"Trop, c'est trop": comment les derniers trumpistes du Sénat ont lâché leur champion

Le leader de la future ex-majorité républicaine au Sénat, Mitch McConnell, le 6 janvier 2021 - Drew Angerer / GETTY IMAGES NORTH AMERICA / Getty Images via AFP
Le leader de la future ex-majorité républicaine au Sénat, Mitch McConnell, le 6 janvier 2021 - Drew Angerer / GETTY IMAGES NORTH AMERICA / Getty Images via AFP

Il leur aura fallu qu'un parfum d'insurrection trumpiste flotte dans l'air de Washington D.C. pour abandonner le chef. Après l'invasion du Capitole par des soutiens de Donald Trump mercredi, les sénateurs ont repris le cours de la séance de certification des résultats de l'élection présidentielle remportée par Joe Biden. Parmi la quinzaine d'élus républicains qui comptaient y faire obstruction, il ne reste plus que quelques jusqu'au-boutistes.

Le retournement le plus notable - et le plus écœuré - est probablement celui de Lindsey Graham, sénateur de Caroline du Sud et longtemps ardent défenseur du trumpisme. "Trop, c'est trop", a-t-il lancé dans l'hémicycle. Initialement, cet élu conservateur était l'un de ceux, avec Ted Cruz et Josh Hawley, qui encourageaient le plus Donald Trump à contester sa défaite.

"Trump et moi, on a fait un sacré parcours. J'enrage que tout cela se termine ainsi. Mon Dieu, j'enrage. De mon point de vue, il a été un président conséquent. Mais aujourd'hui, (...) tout ce que j'ai à dire c'est, ne comptez plus sur moi", s'est désolé Lindsey Graham.

"Je ne peux plus m'opposer"

D'autres thuriféraires du président sortant se sont senti contraints de retourner leur veste. À l'instar de la sénatrice Kelly Loeffler, qui vient d'être battue en Géorgie et a rappelé que le matin, elle avait "pleinement l'intention de faire obstacle à la certification des votes électoraux" de la présidentielle.

"Toutefois les événements qui se sont déroulés aujourd'hui m'ont obligée à reconsidérer.

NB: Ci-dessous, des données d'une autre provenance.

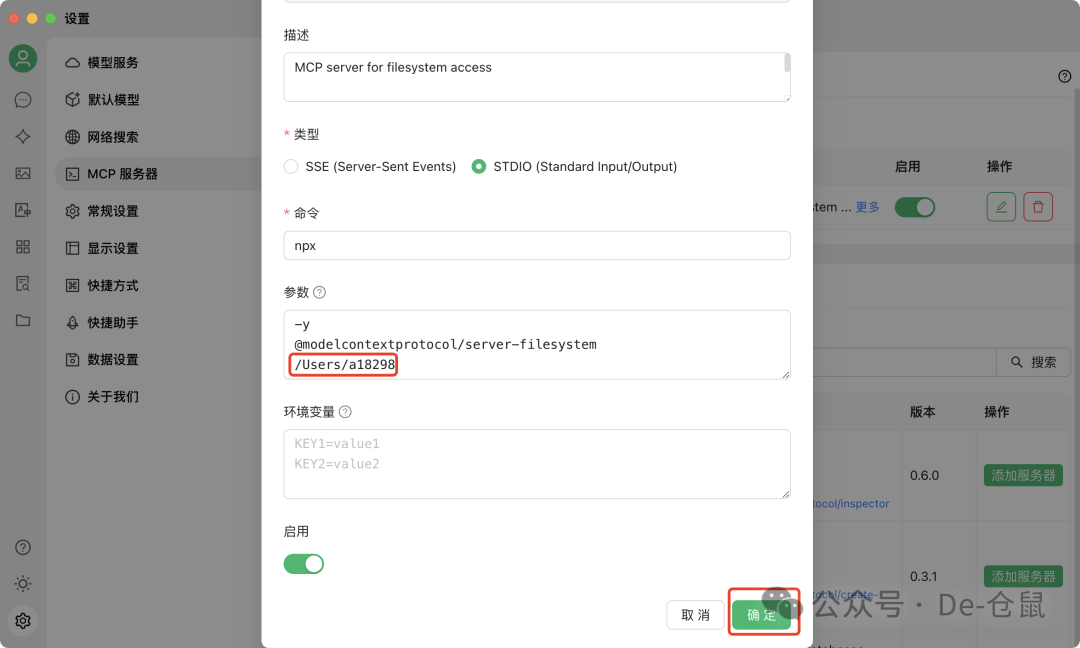Click the 命令 input field containing npx

pos(537,246)
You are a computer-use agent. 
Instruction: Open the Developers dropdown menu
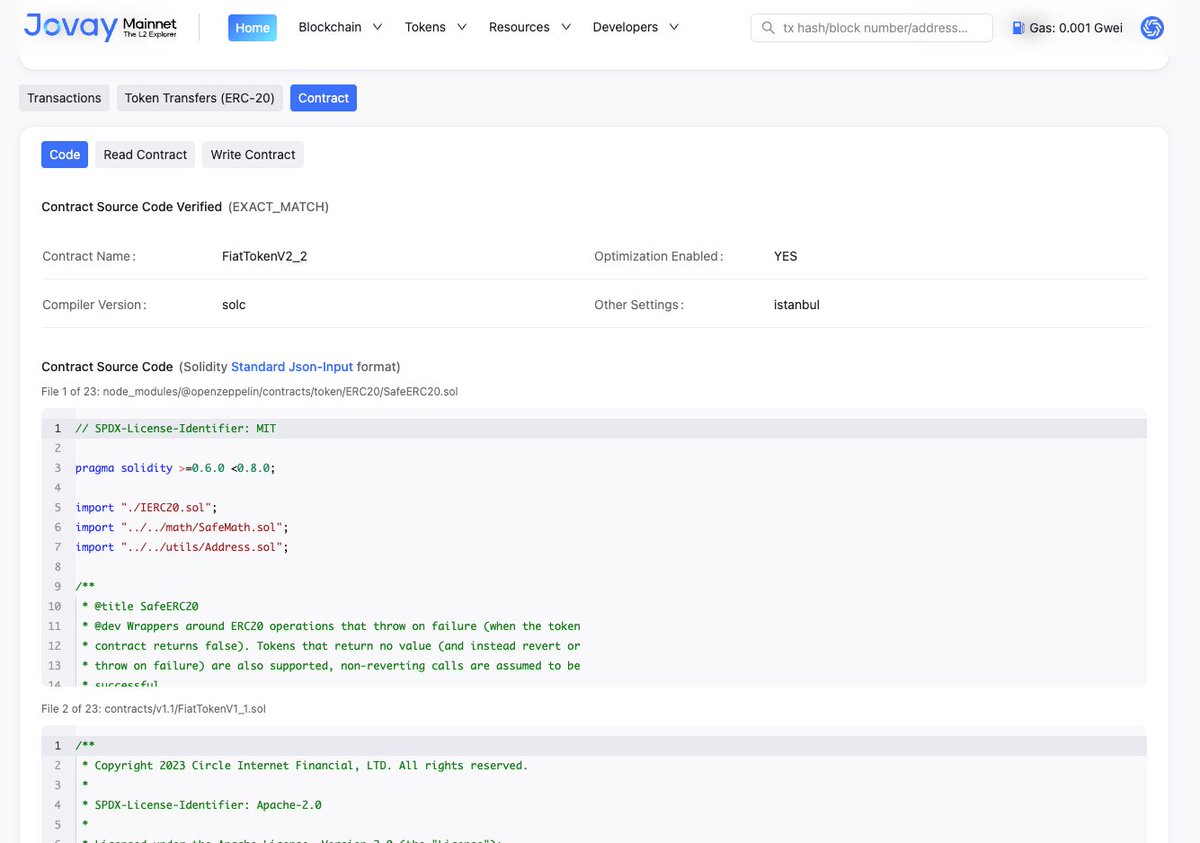[635, 27]
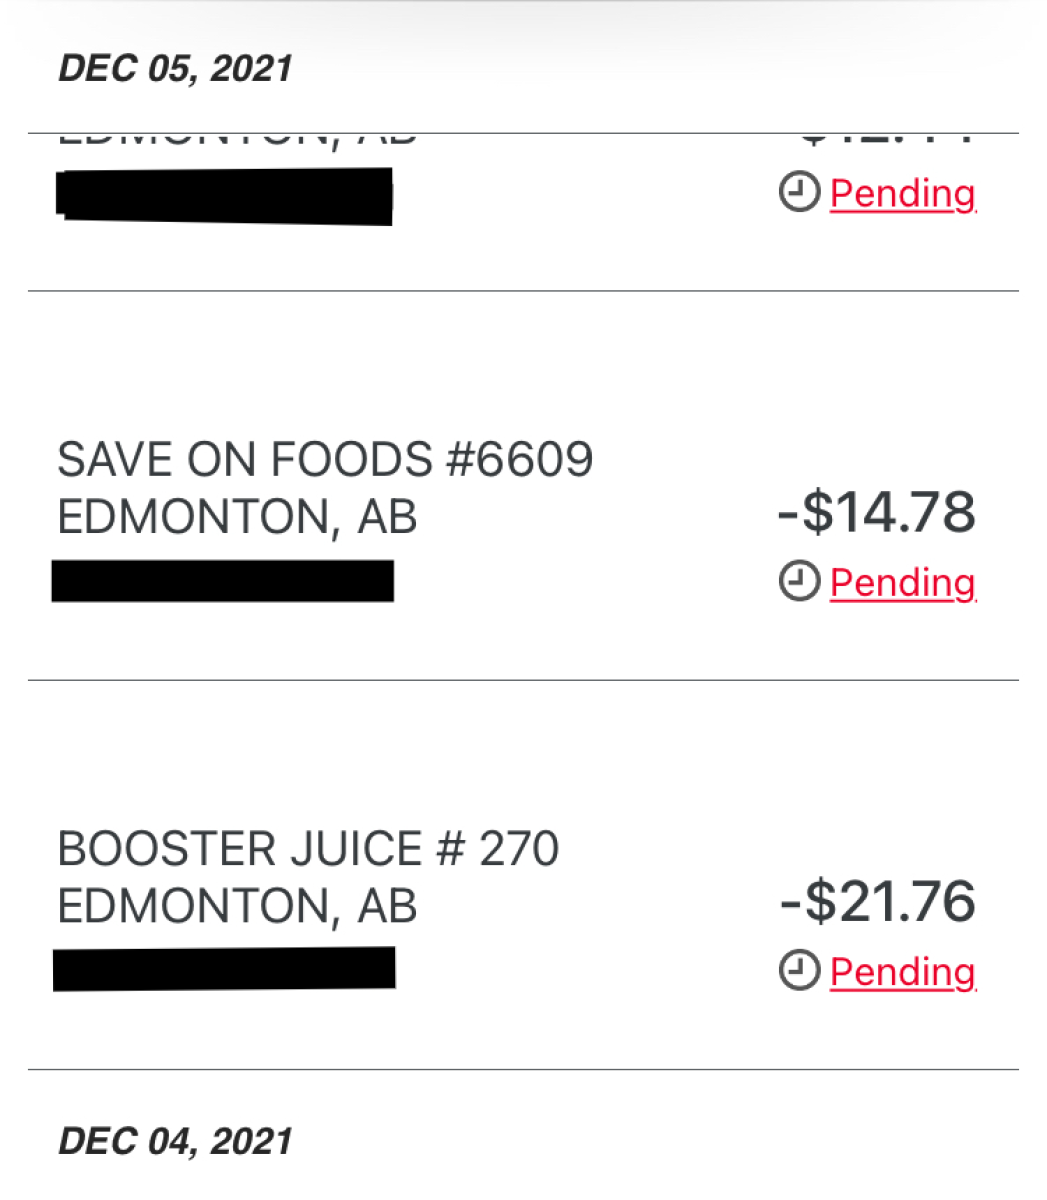1047x1200 pixels.
Task: Tap the # 270 store number text
Action: point(498,849)
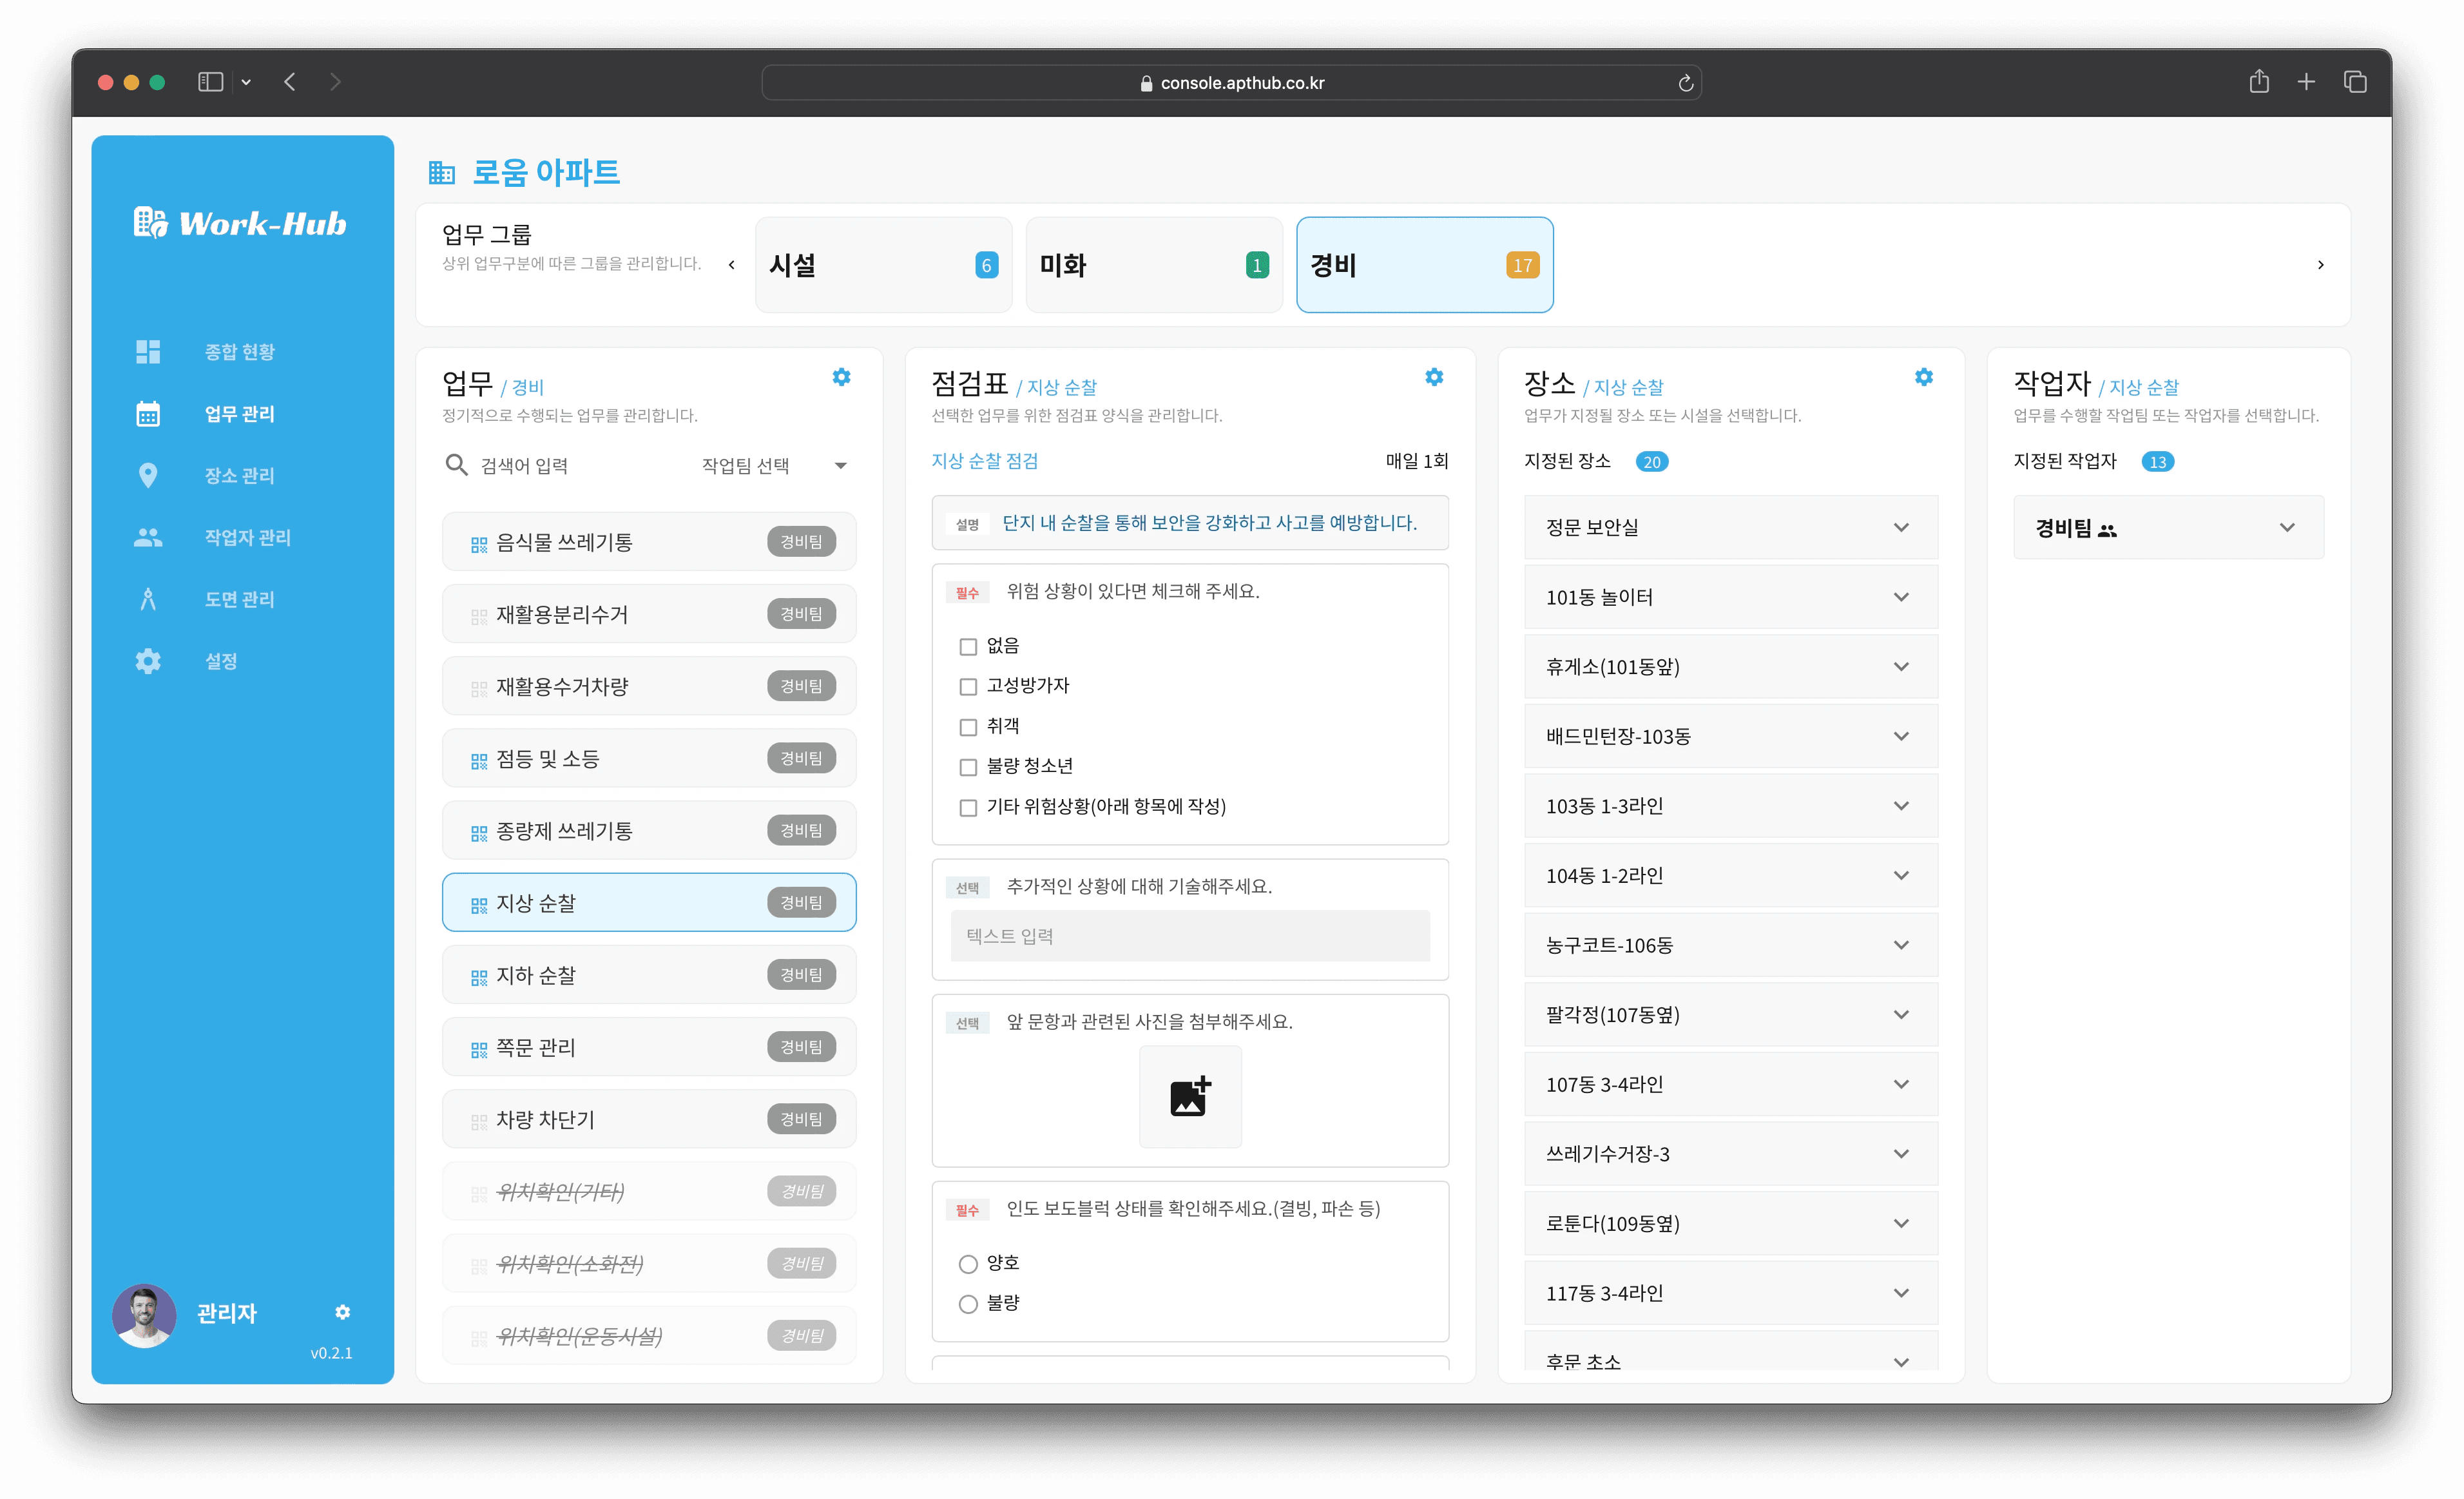Select the 지하 순찰 task item
Image resolution: width=2464 pixels, height=1499 pixels.
point(648,975)
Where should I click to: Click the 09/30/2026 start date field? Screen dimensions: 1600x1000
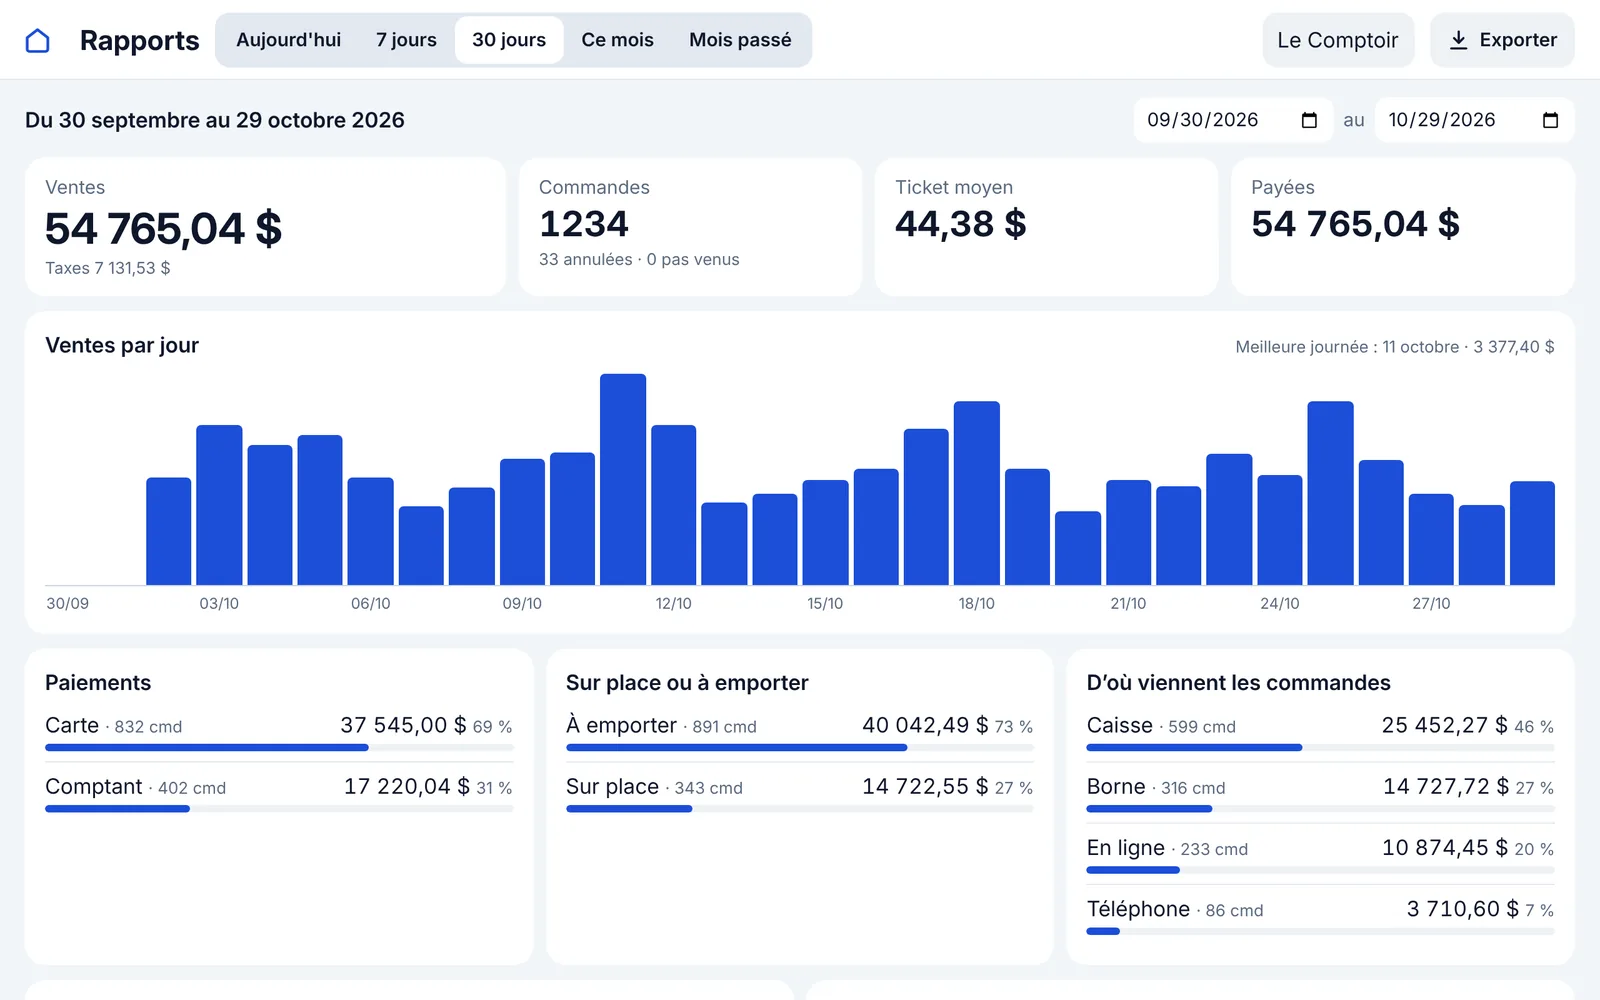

Et je ne peux plus, en mon âme et conscience, m'opposer à la certification de ces grands électeurs", a-t-elle déclaré.

D'autres sénateurs du Grand Old Party ont tenu le même raisonnement, tels que Mike Braun de l'Indiana, Steve Daines du Montana, Marsha Blackburn du Tennessee ou James Lankford de l'Oklahoma. "À l'évidence, la commission que nous avions exigée ne se tiendra pas", a déclaré ce dernier, par allusion à une commission censée examiner les accusations de fraude portées par 11 sénateurs républicains.

C'est d'ailleurs la première prise de parole de James Lankford qui a été interrompue lorsque le Sénat a été envahi par des trumpistes massés à l'extérieur.

"Nous nous dirigeons ce soir vers une certification de Joe Biden en tant que président des États-Unis", a ainsi concédé ce républicain qui a soutenu les différents recours en justice de Donald Trump contre le scrutin de novembre.

Six irréductibles

Il reste toutefois une poignée d'irréductibles, notamment Josh Hawley du Missouri et Ted Cruz du Texas. Cet ex-candidat à l'investure républicaine de 2016, qui se positionne plus que jamais pour 2024, fait partie des six sénateurs à avoir maintenu leur vote contre la certification des 11 grands électeurs d'Arizona favorables à Joe Biden. Une manière de s'arrimer l'électorat trumpiste en attendant l'inévitable.

Josh Hawley estime que le Congrès doit neutraliser l'élection du démocrate, mais l'a réitéré dans des termes moins offensifs qu'auparavant. "Nous avons bien besoin d'une enquête sur les irrégularités et les fraudes", a-t-il dit.

Qu'il s'agisse de 6 ou de 14 sénateurs, l'initiative de ce dernier carré de trumpistes n'avait d'emblée aucune chance d'aboutir. Seulement désormais, la réduction de leurs effectifs permettra d'accélérer le processus de certification des résultats de Joe Biden.

Cela ne préjuge en rien, pour ce qui concerne ceux qui ont préservé leur siège, de leur volonté d'être plus conciliants avec le futur président des États-Unis. Plutôt, leur défection interroge la trajectoire à venir du Parti républicain, dont la conversion au trumpisme est dorénavant lestée des événements inédits de mercredi dans la capitale américaine.